See if you can get in touch with the remorse of going against your own heart—that by holding onto resentment you are hurting yourself more than the other person is hurting you.
Picture the person you feel resentment toward and try to breathe their image into the area in the center of the chest. If you feel resistance, don’t try to force it; just stay with the physical experience of resistance as long as it takes for the resistance to soften. This might take numerous occasions of doing the forgiveness meditation for this softening to begin to happen.

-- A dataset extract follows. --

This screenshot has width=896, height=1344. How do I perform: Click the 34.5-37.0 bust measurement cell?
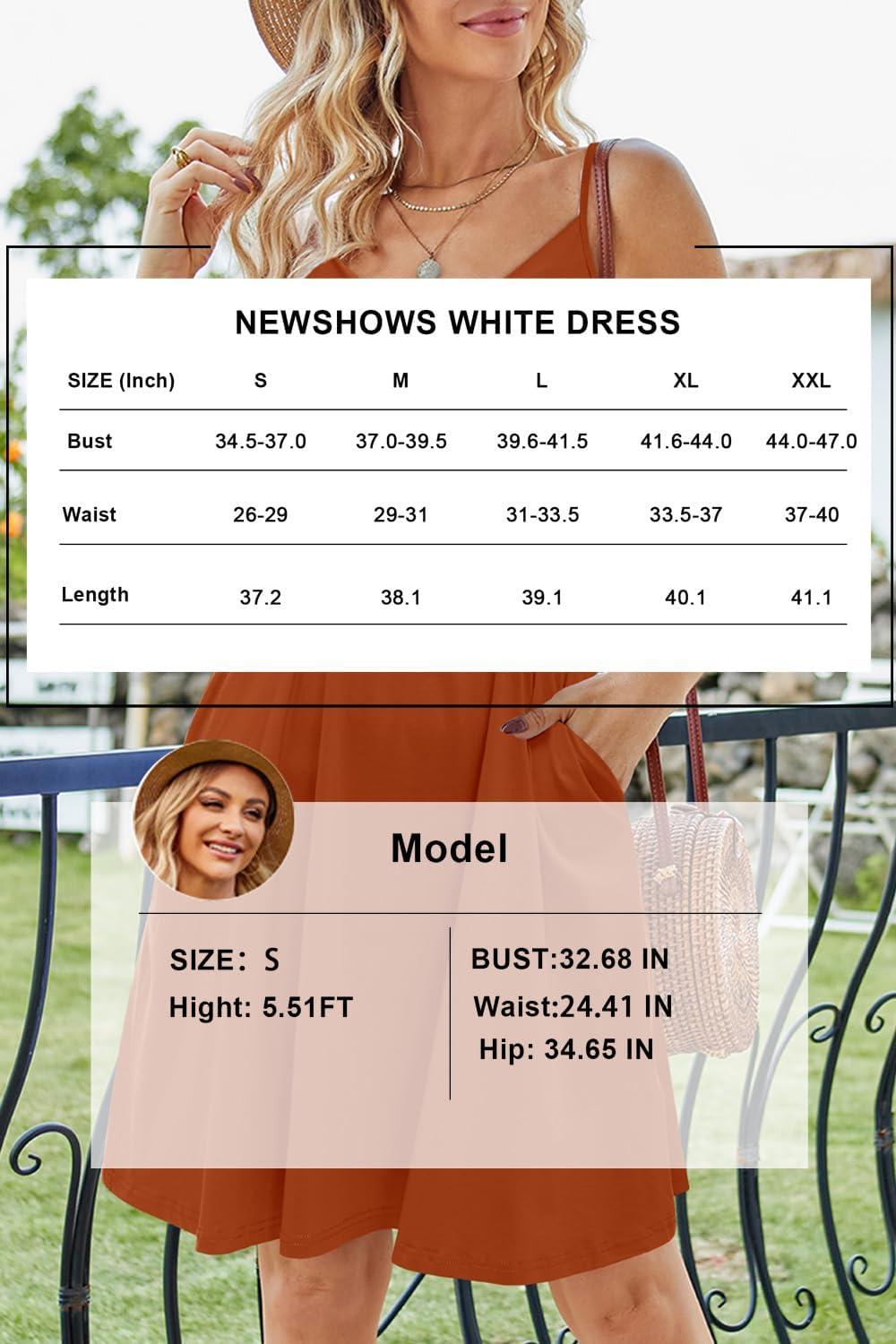261,442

Ask yourself: Can I surrender to what is? Whatever you are feeling—whether it is hurt, anger, resentment, bitterness, or fear—try to stay with the physical experience of the emotion. Label any strong thoughts that arise, but keep coming back to the body over and over. Gradually try to breathe the painful feelings into the center of the chest on the inbreath, until they can rest there without struggle. This step may also take a fair number of practice sessions.
Silently say the words of forgiveness.
[Say the person’s name],
I forgive you.
I forgive you for what you have done,
Whether intentionally or unintentionally,
From which I experienced pain.
I forgive you,
Because I know that what you did
Came from your own pain.
Return to this meditation as many times as you need to until the words of forgiveness come forth naturally from the heart. At that time, the words are no longer tools to help nurture forgiveness—they are simply a verbal expression of your genuine openhearted compassion.